Goal of the exercise: Copy the data below verbatim, leaving no line out.

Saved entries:
|---|

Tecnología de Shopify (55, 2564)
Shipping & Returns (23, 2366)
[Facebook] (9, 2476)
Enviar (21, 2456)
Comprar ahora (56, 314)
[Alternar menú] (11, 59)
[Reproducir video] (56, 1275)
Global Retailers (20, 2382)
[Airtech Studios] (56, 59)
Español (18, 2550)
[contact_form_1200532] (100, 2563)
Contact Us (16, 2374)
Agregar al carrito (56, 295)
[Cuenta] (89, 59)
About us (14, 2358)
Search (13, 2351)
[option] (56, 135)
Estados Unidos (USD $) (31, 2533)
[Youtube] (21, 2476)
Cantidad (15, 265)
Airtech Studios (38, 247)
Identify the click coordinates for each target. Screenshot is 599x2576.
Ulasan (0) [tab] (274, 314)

|---|

Problem solution:
Tecnología de Shopify (55, 2564)
Shipping & Returns (23, 2366)
[Facebook] (9, 2476)
Enviar (21, 2456)
Comprar ahora (56, 314)
[Alternar menú] (11, 59)
[Reproducir video] (56, 1275)
Global Retailers (20, 2382)
[Airtech Studios] (56, 59)
Español (18, 2550)
[contact_form_1200532] (100, 2563)
Contact Us (16, 2374)
Agregar al carrito (56, 295)
[Cuenta] (89, 59)
About us (14, 2358)
Search (13, 2351)
[option] (56, 135)
Estados Unidos (USD $) (31, 2533)
[Youtube] (21, 2476)
Cantidad (15, 265)
Airtech Studios (38, 247)
Identify the click coordinates for each target. Screenshot is 599x2576.
Ulasan (0) [tab] (274, 314)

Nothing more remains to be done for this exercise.